* **Aim of the exercise**:
From the records below, please repeat exactly the line that has "This screenshot has width=2241, height=1426.", the line that has "Click the United", and every line between them, and nothing else.

* **Stored dataset items**:

=== Section Start ===

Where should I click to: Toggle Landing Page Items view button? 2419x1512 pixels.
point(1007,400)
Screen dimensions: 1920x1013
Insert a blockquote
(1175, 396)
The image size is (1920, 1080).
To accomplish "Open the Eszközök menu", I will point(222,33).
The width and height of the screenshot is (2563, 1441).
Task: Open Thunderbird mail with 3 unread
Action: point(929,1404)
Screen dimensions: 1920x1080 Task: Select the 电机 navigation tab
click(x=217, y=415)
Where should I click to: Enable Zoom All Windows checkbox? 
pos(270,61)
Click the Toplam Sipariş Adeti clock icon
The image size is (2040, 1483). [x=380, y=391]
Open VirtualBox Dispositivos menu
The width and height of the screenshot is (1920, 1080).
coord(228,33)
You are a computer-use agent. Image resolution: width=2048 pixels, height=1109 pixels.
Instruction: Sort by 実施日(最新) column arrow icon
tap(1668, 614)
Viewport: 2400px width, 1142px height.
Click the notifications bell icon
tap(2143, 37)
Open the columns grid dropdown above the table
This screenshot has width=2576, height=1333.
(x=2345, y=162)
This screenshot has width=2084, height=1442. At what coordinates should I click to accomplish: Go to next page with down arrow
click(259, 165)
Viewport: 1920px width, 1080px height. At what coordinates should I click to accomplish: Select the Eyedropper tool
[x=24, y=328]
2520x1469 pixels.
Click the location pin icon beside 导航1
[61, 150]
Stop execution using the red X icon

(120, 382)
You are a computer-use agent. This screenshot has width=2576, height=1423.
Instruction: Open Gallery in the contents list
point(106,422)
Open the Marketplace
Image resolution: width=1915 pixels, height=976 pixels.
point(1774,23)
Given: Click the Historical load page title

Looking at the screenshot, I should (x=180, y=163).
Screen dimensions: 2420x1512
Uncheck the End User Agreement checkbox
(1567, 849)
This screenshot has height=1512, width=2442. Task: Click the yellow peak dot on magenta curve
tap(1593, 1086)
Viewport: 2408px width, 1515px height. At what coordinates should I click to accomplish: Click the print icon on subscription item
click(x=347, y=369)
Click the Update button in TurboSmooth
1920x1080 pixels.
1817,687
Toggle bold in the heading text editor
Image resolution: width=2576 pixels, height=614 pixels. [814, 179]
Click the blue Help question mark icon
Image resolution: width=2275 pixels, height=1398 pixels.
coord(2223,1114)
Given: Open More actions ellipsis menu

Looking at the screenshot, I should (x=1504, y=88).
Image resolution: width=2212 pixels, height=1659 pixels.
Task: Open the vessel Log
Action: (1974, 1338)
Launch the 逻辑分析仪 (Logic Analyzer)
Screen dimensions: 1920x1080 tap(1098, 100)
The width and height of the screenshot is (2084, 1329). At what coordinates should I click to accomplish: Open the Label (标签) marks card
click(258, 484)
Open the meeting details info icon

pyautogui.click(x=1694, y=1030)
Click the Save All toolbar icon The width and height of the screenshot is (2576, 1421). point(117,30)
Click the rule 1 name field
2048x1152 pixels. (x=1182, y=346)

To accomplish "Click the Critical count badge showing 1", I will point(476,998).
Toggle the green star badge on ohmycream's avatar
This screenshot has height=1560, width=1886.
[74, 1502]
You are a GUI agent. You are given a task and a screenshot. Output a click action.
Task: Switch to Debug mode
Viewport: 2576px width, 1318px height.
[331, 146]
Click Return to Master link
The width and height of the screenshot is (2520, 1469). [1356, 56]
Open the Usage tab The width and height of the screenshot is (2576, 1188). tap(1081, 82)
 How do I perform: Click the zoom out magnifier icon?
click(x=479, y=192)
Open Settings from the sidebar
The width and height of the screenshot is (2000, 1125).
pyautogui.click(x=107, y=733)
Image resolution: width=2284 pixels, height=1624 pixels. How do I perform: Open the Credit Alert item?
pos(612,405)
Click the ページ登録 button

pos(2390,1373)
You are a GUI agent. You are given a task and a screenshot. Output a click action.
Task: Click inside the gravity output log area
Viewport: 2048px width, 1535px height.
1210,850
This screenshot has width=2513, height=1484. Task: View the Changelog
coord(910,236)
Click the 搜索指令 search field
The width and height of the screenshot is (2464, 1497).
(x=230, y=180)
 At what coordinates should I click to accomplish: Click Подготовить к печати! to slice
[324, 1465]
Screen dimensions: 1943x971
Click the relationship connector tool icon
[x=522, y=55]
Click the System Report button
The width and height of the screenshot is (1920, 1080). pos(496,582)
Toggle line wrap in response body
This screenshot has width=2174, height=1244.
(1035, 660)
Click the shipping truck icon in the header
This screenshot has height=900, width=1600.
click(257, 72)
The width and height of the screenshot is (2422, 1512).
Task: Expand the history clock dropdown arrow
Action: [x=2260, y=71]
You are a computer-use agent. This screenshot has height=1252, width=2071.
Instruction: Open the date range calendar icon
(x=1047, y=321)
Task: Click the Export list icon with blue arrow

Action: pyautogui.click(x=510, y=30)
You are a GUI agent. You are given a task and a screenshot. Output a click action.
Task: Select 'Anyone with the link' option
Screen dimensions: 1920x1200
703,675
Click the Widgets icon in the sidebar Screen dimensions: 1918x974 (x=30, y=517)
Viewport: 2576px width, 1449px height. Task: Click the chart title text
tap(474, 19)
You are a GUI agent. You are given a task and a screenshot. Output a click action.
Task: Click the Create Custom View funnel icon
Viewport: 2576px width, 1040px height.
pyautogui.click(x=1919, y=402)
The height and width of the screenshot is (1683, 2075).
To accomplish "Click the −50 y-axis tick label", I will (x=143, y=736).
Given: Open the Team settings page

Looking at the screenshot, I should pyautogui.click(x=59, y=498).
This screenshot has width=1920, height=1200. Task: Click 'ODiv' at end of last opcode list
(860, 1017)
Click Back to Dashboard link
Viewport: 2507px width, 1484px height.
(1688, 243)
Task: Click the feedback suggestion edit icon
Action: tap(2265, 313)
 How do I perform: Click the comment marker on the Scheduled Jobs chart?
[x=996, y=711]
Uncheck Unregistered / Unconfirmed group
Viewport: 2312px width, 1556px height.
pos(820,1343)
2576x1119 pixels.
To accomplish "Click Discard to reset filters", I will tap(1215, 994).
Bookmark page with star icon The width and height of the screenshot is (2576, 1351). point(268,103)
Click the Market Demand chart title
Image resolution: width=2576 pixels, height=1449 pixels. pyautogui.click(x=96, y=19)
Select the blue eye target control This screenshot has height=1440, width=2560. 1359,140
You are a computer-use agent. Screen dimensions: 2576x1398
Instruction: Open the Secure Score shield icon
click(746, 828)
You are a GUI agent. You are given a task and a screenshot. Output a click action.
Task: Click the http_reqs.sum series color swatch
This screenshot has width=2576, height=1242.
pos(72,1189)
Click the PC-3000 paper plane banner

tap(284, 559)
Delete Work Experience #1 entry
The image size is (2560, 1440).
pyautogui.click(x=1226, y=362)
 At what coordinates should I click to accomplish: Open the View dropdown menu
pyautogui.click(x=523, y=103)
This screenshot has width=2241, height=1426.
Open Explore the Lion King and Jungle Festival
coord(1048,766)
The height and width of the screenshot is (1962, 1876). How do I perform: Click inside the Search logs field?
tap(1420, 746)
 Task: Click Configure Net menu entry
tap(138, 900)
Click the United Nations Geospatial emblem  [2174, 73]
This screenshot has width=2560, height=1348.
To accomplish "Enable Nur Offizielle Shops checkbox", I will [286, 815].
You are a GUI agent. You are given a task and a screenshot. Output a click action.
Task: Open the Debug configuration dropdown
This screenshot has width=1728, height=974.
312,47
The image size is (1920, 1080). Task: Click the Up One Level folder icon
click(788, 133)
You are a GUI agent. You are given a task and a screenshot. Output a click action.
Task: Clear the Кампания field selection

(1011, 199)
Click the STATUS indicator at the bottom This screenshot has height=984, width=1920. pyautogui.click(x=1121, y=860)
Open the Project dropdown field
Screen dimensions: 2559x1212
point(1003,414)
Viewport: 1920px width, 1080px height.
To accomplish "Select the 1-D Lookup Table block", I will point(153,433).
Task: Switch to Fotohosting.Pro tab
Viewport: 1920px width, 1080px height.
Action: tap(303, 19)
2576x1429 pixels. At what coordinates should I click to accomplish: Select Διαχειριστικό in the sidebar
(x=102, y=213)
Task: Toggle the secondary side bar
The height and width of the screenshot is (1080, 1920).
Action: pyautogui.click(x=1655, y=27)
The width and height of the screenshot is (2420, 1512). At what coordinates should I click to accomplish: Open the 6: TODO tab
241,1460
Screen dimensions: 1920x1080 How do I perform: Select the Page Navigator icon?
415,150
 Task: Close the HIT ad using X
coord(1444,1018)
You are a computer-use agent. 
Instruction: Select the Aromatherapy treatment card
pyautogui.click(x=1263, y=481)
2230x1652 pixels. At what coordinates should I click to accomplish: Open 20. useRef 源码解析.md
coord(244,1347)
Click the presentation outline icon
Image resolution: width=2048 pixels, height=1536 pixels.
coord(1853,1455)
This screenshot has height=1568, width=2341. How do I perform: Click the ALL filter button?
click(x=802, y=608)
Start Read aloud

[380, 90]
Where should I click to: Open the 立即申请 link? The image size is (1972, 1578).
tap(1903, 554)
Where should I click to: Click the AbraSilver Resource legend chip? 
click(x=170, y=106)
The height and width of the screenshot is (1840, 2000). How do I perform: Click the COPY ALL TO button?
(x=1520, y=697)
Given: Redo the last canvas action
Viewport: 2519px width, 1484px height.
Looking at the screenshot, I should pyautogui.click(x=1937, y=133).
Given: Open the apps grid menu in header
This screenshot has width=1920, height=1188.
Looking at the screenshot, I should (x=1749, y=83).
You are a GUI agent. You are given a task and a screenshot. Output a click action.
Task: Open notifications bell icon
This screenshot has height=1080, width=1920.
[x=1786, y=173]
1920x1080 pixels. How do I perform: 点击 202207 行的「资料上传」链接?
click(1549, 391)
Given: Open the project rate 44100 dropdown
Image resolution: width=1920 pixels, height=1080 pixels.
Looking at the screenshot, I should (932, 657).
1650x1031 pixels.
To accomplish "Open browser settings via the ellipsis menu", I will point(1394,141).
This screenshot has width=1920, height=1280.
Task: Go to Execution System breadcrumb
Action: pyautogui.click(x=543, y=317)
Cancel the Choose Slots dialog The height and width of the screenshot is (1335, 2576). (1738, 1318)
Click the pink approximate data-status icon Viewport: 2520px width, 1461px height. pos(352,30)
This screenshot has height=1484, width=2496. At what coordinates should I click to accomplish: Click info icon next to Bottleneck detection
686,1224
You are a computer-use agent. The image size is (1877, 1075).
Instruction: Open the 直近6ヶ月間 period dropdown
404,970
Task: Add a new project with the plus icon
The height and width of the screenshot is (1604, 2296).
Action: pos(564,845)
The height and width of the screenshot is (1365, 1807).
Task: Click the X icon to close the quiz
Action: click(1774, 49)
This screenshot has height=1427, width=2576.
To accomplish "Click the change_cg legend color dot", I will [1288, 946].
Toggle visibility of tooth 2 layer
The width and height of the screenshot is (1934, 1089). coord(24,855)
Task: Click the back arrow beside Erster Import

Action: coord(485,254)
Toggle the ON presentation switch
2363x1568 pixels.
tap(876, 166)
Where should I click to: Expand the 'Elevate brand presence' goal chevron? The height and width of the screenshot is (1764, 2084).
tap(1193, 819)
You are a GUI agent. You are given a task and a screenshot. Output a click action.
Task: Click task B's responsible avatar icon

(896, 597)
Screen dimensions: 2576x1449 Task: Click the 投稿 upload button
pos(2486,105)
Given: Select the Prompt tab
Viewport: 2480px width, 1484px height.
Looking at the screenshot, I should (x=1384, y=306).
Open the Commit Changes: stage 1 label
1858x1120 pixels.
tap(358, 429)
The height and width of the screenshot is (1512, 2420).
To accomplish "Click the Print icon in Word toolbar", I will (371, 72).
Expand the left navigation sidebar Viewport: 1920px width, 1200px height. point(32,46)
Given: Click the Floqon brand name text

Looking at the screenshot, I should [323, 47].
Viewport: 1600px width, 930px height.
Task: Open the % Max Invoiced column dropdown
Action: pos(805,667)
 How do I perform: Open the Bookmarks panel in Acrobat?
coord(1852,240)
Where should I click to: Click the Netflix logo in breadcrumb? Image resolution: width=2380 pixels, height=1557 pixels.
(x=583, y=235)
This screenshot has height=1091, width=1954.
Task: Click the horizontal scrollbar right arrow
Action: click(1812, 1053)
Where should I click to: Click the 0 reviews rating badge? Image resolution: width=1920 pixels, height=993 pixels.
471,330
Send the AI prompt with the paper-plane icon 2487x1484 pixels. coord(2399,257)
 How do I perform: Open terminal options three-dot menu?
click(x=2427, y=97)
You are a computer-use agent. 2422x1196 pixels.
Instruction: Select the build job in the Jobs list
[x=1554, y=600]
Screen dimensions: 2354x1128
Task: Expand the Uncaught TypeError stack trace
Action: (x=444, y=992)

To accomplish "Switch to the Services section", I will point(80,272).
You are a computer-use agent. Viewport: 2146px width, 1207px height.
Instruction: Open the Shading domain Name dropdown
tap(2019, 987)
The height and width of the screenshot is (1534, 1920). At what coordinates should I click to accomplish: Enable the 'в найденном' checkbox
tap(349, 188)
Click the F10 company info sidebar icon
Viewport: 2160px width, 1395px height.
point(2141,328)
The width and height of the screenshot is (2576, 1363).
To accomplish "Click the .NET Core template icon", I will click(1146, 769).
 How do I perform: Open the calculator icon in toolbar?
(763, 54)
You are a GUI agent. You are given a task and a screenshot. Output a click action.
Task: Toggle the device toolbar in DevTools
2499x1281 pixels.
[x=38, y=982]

=== Section End ===

* **Result**:
This screenshot has width=2241, height=1426.
Open Explore the Lion King and Jungle Festival
coord(1048,766)
The height and width of the screenshot is (1962, 1876). How do I perform: Click inside the Search logs field?
tap(1420, 746)
 Task: Click Configure Net menu entry
tap(138, 900)
Click the United Nations Geospatial emblem  [2174, 73]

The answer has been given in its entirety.